▶ EXCERPTED RECORDS
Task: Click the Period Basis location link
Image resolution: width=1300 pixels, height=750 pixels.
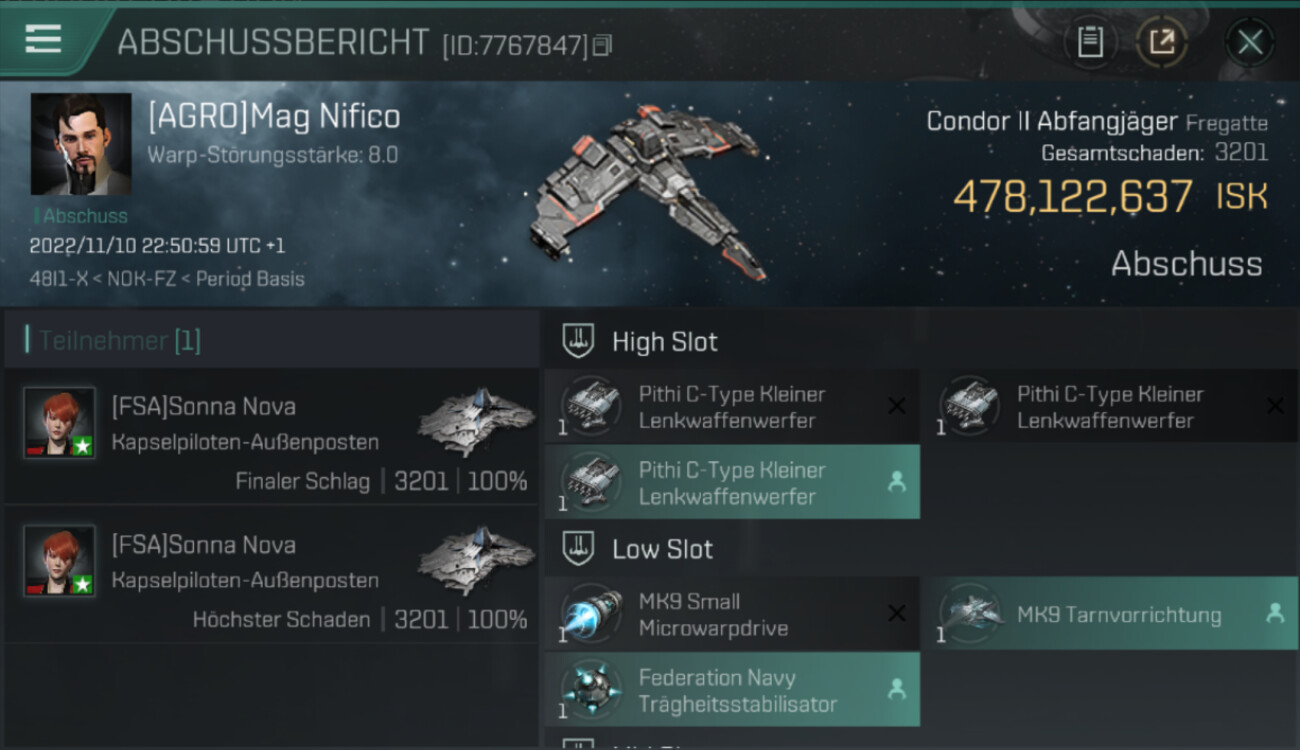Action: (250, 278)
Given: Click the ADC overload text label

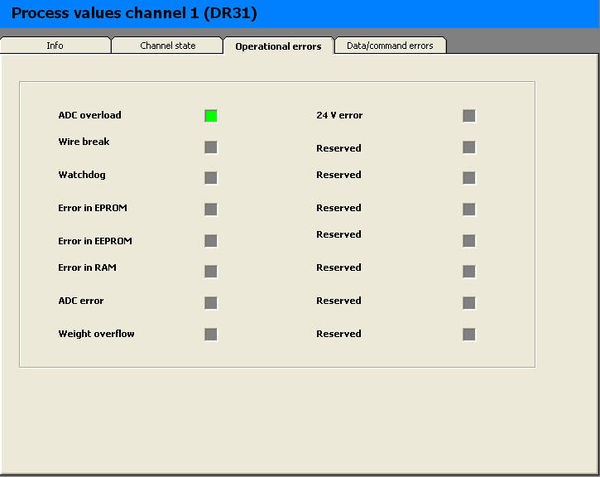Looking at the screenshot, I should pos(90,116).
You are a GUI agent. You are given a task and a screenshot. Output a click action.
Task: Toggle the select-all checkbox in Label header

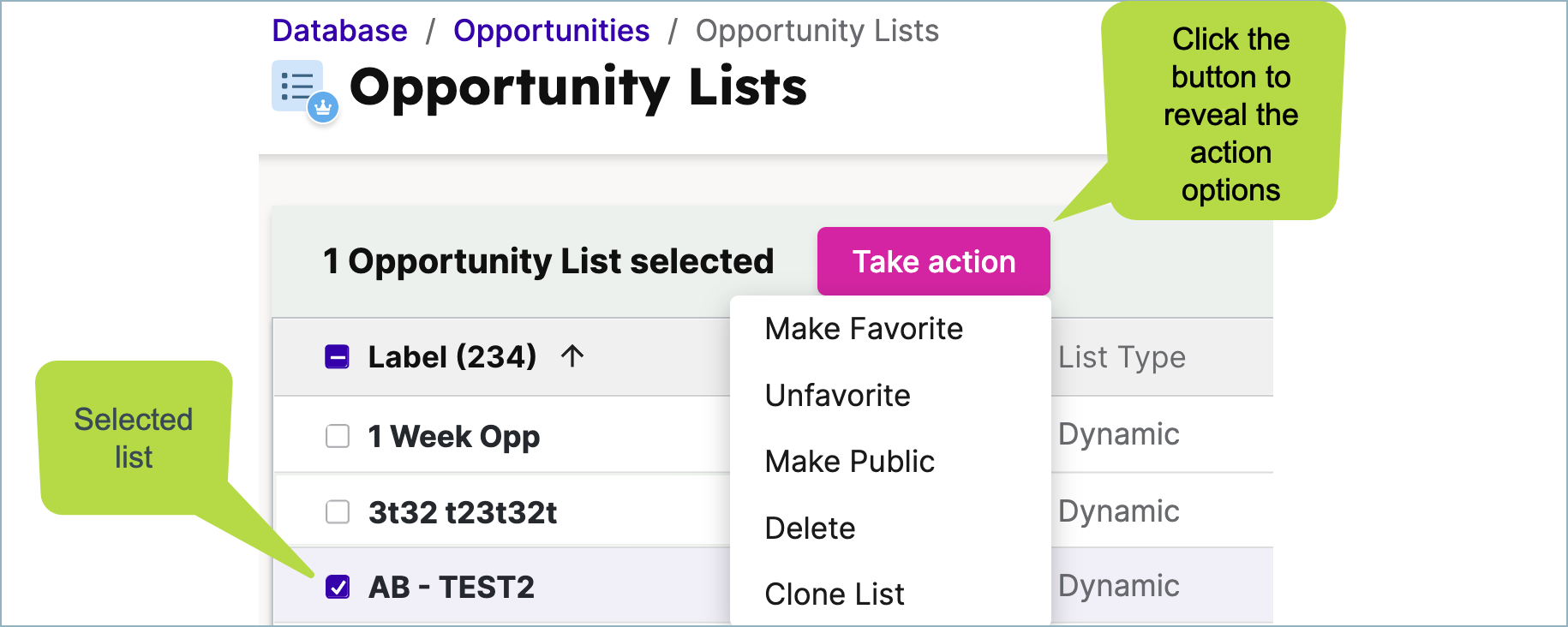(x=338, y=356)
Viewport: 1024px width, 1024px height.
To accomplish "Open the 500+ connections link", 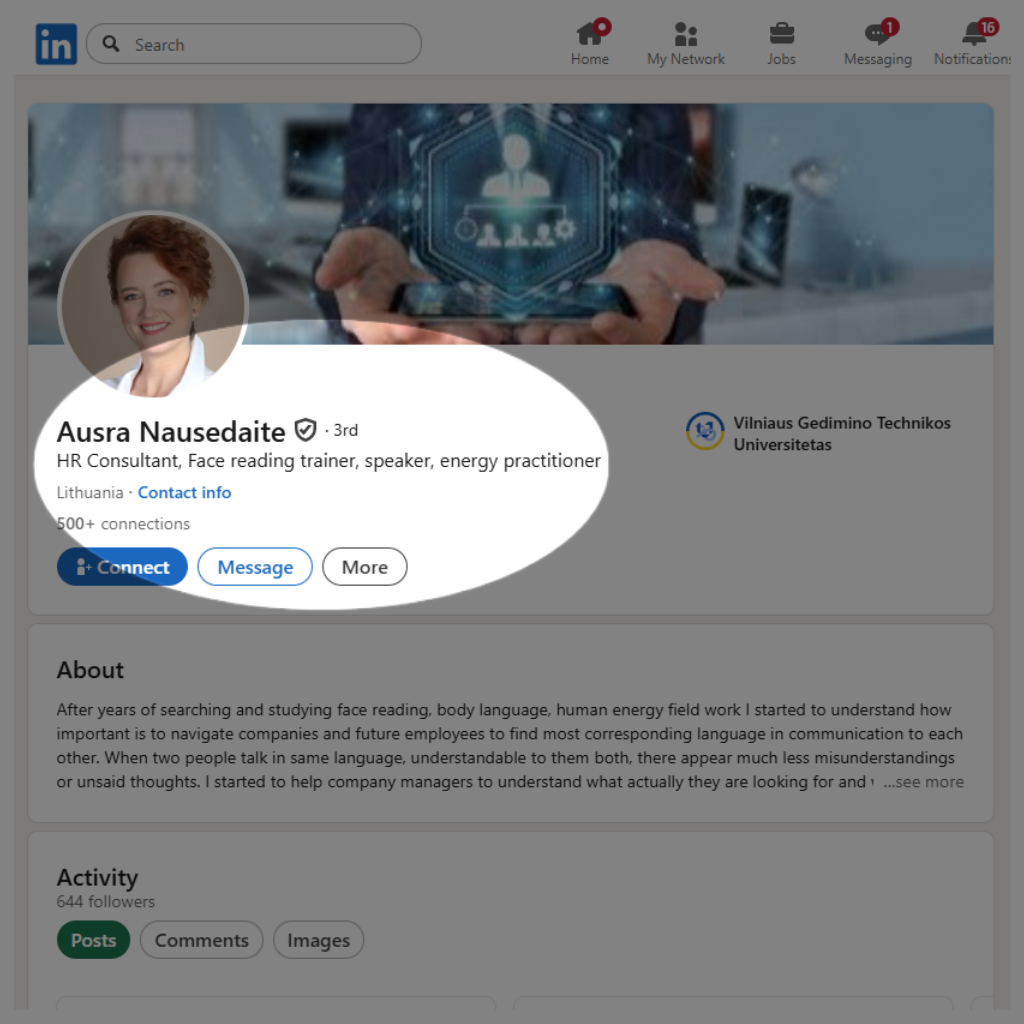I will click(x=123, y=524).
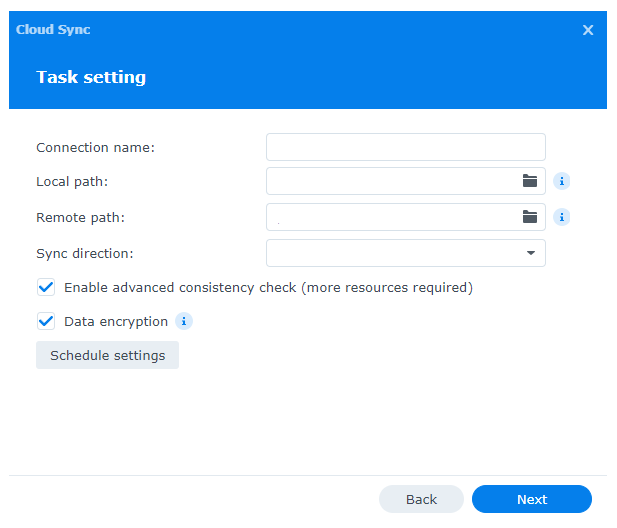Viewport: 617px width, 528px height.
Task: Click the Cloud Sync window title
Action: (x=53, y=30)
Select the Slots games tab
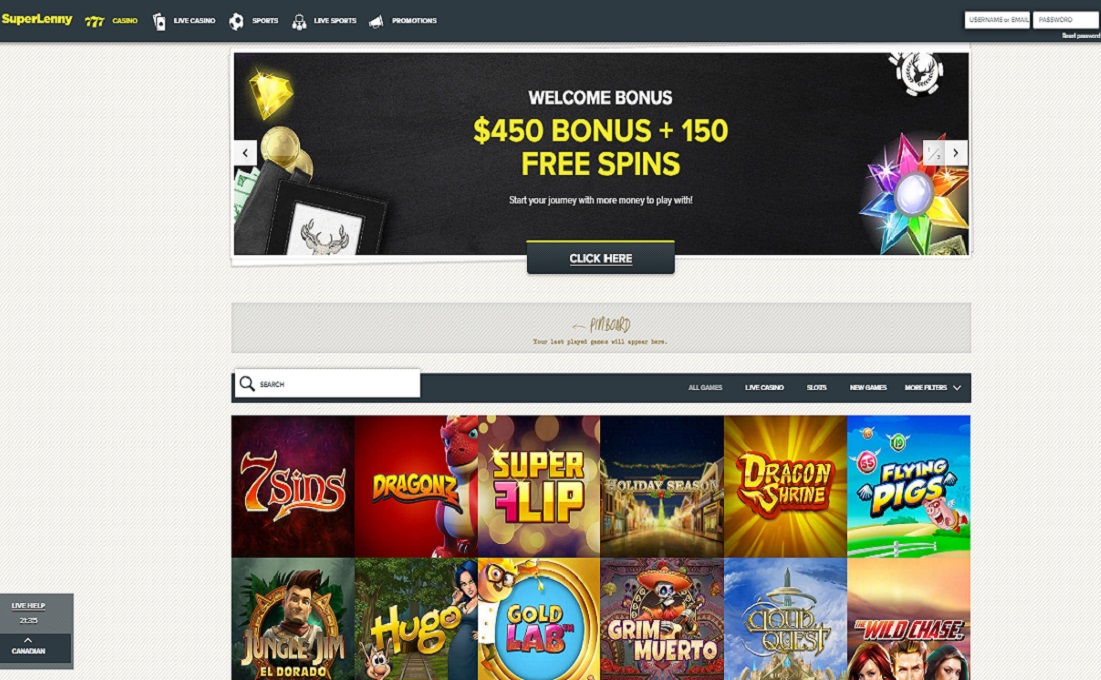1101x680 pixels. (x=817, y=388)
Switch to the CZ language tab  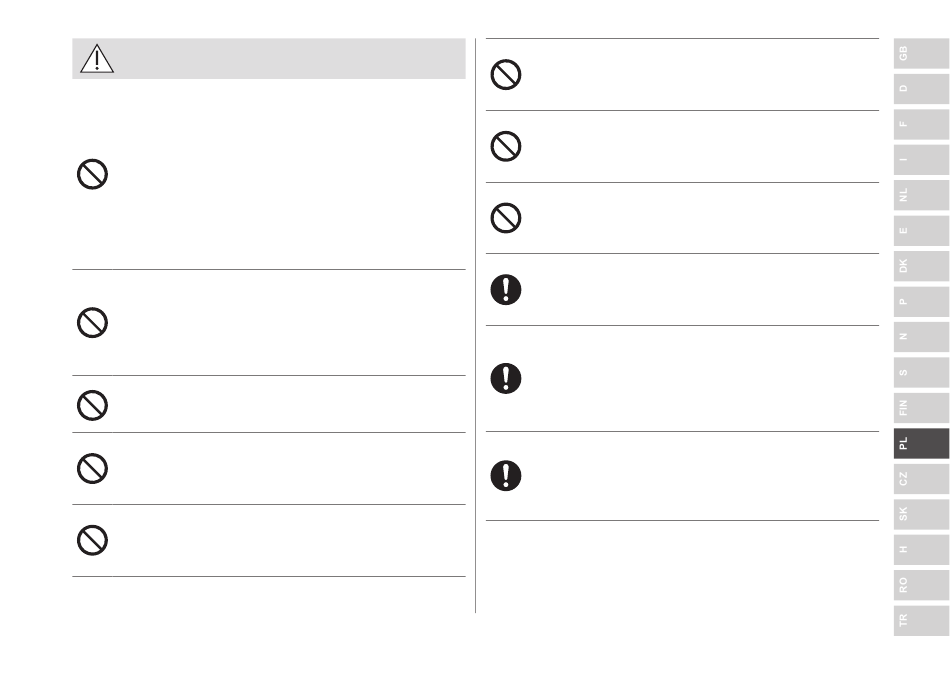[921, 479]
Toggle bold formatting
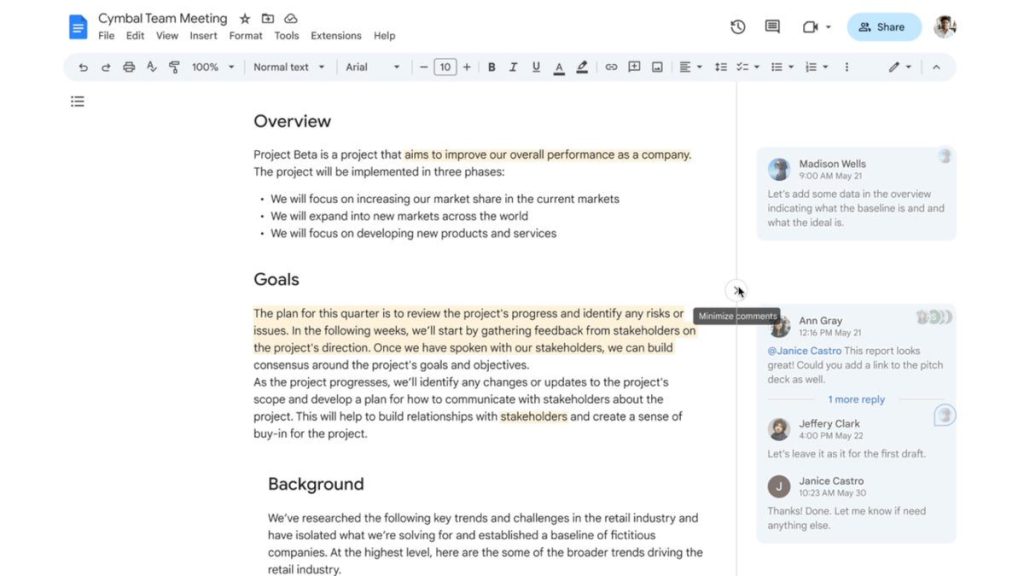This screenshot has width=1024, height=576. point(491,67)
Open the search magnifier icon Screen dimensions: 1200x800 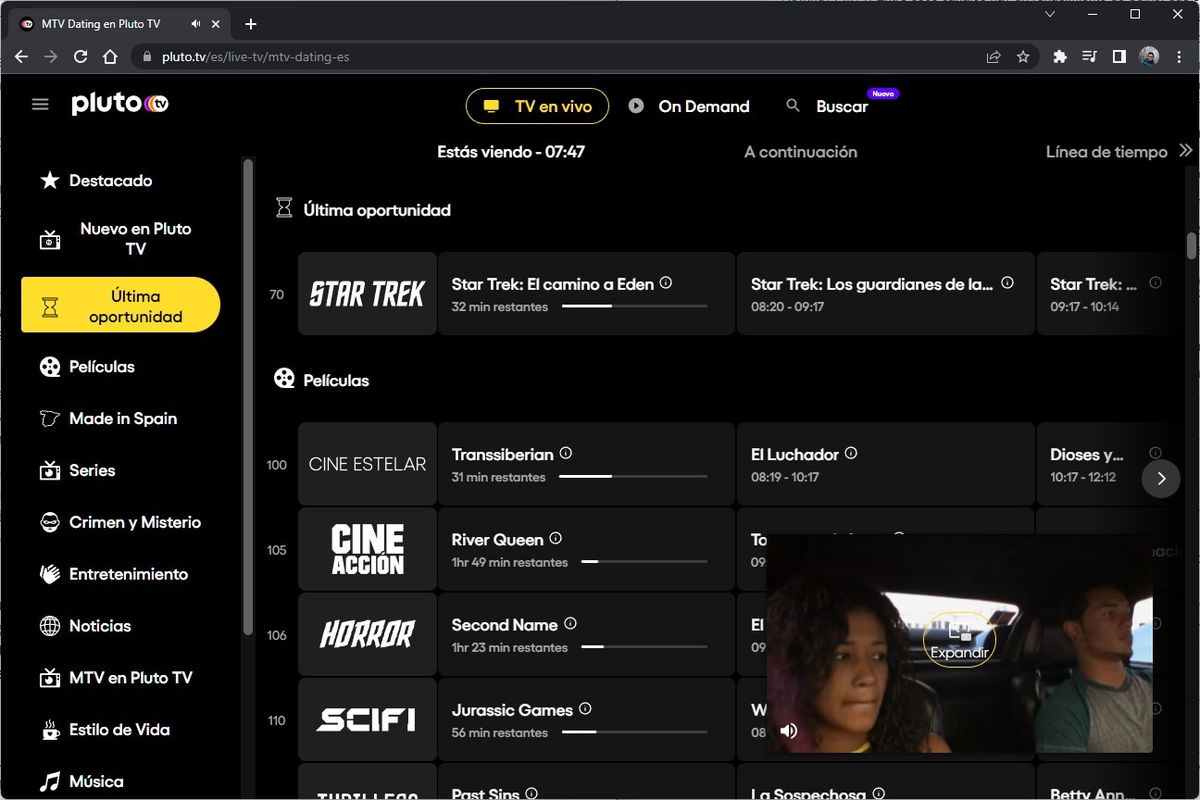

▶ EXERCISE DESCRIPTION
Without the pictures, copy the entries from their first line through the line containing "Viewport: 1024px width, 1024px height.", and only those lines.

▶ ANSWER TO THIS TASK
Task: Click the Period Basis location link
Image resolution: width=1300 pixels, height=750 pixels.
Action: (250, 278)
Given: Click the ADC overload text label

Looking at the screenshot, I should pos(90,116).
You are a GUI agent. You are given a task and a screenshot. Output a click action.
Task: Toggle the select-all checkbox in Label header

(x=338, y=356)
Viewport: 1024px width, 1024px height.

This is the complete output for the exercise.